Research Summary

AI Matches Orthopedic Surgeons in Diagnosing Distal Radius Fractures on Wrist Radiographs

Key Highlights:

  • AI-guided detection of distal radius fractures (DRFs) on wrist radiographs demonstrated diagnostic accuracy comparable to an experienced orthopedic surgeon.
  • On anteroposterior radiographs, the artificial intelligence (AI) achieved 95.9% accuracy, 92.0% sensitivity, and 98.5% specificity.
  • On lateral views, the AI attained 94.8% accuracy, with slightly lower sensitivity (89.8%) and high specificity (98.3%).

A retrospective study evaluated the performance of an artificial intelligence (AI) system, BoneView v2.5.1, in detecting distal radius fractures (DRFs) on plain wrist radiographs compared with an experienced orthopedic surgeon. Across all key performance metrics—accuracy, sensitivity, specificity, F1 score, and Cohen’s kappa—the AI model performed nearly identically to the human expert.

Distal radius fractures are among the most commonly encountered fractures in emergency and orthopedic care. Accurate diagnosis is critical, as delayed or missed detection can result in poor functional outcomes. Previous studies on AI-based detection lacked external validation, focused only on anteroposterior (AP) radiographs, or used limited datasets. This study was designed to address these gaps by employing a large, real-world dataset inclusive of both AP and lateral wrist views and directly comparing AI performance to that of an experienced clinician.

Researchers retrospectively analyzed 1145 wrist radiographs acquired between September 11, 2023, and September 10, 2024, at a single institution following the implementation of AI-assisted diagnosis.
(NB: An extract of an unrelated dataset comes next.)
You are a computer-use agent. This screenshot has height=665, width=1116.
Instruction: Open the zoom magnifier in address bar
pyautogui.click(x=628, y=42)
Radiographs included both AP (n = 556) and lateral views (n = 589), with DRFs confirmed by board-certified radiologist reports. An experienced orthopedic surgeon blinded to the AI results and patient data independently evaluated all radiographs. The AI system categorized radiographs based on a confidence threshold, and statistical comparisons were made between AI predictions and the ground truth using metrics such as sensitivity, specificity, accuracy, and Cohen’s kappa.

data from study

Among AP radiographs, 40.5% revealed a DRF, while 40.7% of lateral views did as well. On AP views, the AI system achieved 95.9% accuracy, 92.0% sensitivity, 98.5% specificity, F1 score of 0.947, and a Cohen’s kappa of 0.913. In comparison, the orthopedic surgeon achieved 94.9% accuracy, 89.7% sensitivity, 98.5% specificity, F1 score of 0.935, and a kappa of 0.894. Similar trends were observed for lateral views, with AI demonstrating 94.8% accuracy and the orthopedic surgeon reaching 96.1%. The Youden Index also supported a high diagnostic value for both raters (AI: 90.5 on AP; orthopedic surgeon: 90.6 on lateral).

Despite strong findings, the study's retrospective design and single-center dataset may limit its generalizability. Additionally, the radiologist's report was used as the ground truth, which—though standard practice—can introduce interpretation variability. The AI also produced false positives and false negatives, underscoring the need for human oversight.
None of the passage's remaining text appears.